Photo from Google Cloud.
I read this system design interview question online and wanted to write about it. When I initially tried to answer this question, I embarrassingly didn’t have a good way to structure my thoughts. I had a couple of ideas floating around, but I didn’t know where to start. I later realized that it was probably because server monitoring was so prevalent in modern web development that I had been taking it for granted. So I seemed to know a good deal about it, but I couldn’t really connect the dots. I had to take the time to do a bit of research and flesh out my thoughts.
If you got stuck when you first saw this question, don’t worry. It’s normal.
Usually, the first step in a system design interview is to ask for use case clarification. I don’t think that helps much here since we all know what a server monitoring system looks like. Asking for confirmation and directional guidance as we progress through the discussion may be a better strategy. It shows our knowledge depth and enables us to ask more concrete and intelligent questions.
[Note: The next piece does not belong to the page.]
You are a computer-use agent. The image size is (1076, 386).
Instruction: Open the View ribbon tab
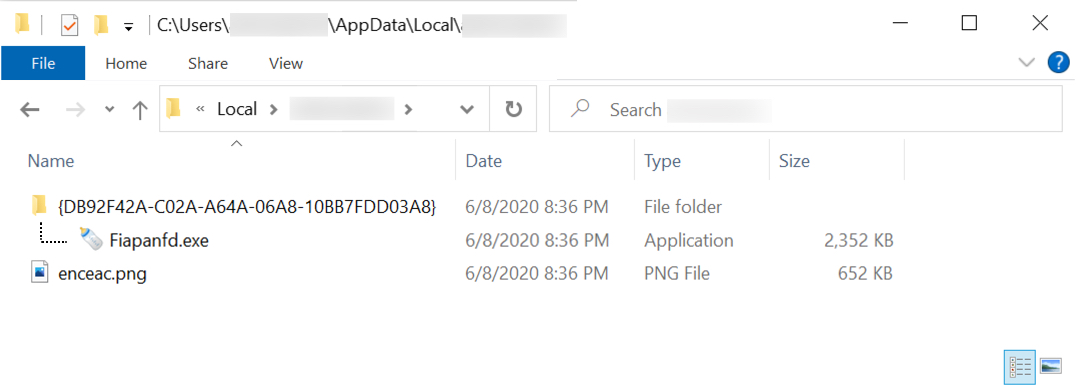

There are literally thousands of things we can measure and monitor on a server.
We can define application layer metrics. For example, how many POST requests on a certain path has the server received? How many concurrent requests is the server dealing with? What’s the latency distribution of a particular method? How long is the unprocessed message queue? What’s the cache hit rate? These metrics are defined by the application and also tracked by the application in in-memory counters.
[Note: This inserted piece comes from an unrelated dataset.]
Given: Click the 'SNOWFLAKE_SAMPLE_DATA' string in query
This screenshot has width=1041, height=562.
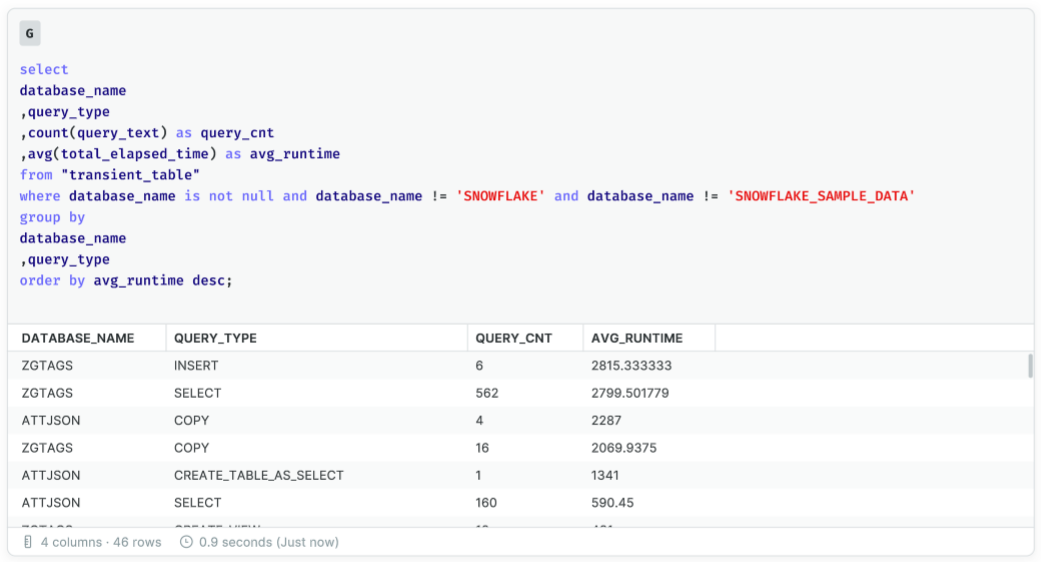Looking at the screenshot, I should point(821,196).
We can monitor language-/execution-specific metrics. I like Golang, so I’ll use that for illustration. For example, we want to know:
- Which Go version it is.
- How many concurrent Goroutines the process has.
- When the last garbage collection was.
- How many bytes of memory the process has allocated and freed.
- What the heap size is.
Golang has a
runtime package that provides methods for obtaining this kind of information.
We can also inspect the host system. For example, what’s the CPU/memory/disk usage? How many processes are running on the host? Are the filesystem, network, and system timer working properly? These kinds of measurements are surfaced by system calls and vary across platforms. We usually don’t collect them in the application process because they’re common to the host and we need higher privileges to access them. That’s when a daemon process comes in. It’s also worth noting that these kinds of metrics are quite expensive to obtain, so we should be careful about the polling frequency.
Now is a good time to pause and ask if there is anything in particular that the interviewer wants us to monitor. The answer is likely no because the gist of the interview question is to test our system design ability. It’s unlikely that the interview wants us to talk about the details of, for example, the filesystem cache stats.
The metrics are now all available on the server through in-memory counters, language runtime, and system calls. How do we get them out of the server?
Before proceeding, we should confirm with the interviewer: Do we need to get the metrics out of the server? Maybe we don’t. In that case, the server may expose an endpoint service with the metrics or it may just save the metrics to local disks and we can SSH onto it to inspect. The response from the interviewer is, however, very likely to be yes. We do want to get the metrics out. Otherwise, we’ll lose access to the metrics when the server is slow or down — just when we need them the most. We’d also want to put the metrics in a centralized place for better global monitoring and alerting.
A fundamental design question we face now is whether we should use push or pull, meaning whether the server should proactively send the metrics out or it should just expose an endpoint and wait reactively for inquiry.
Prometheus (a famous monitoring system) chose to pull, and there is a good blog post about the design choice. It advocates for pulling because it is more convenient. Each server being monitored only needs to gather the metrics in memory and serve them through an endpoint. It doesn’t need to care where the monitoring system is. It doesn’t need to worry about overloading the monitoring system if they send too much and/or too frequently. A global configuration about what to collect and the collection interval can be tuned in the monitoring system.
On the other hand, pushing may be useful in some scenarios (e.g. when a firewall prevents the monitoring system from accessing the server directly).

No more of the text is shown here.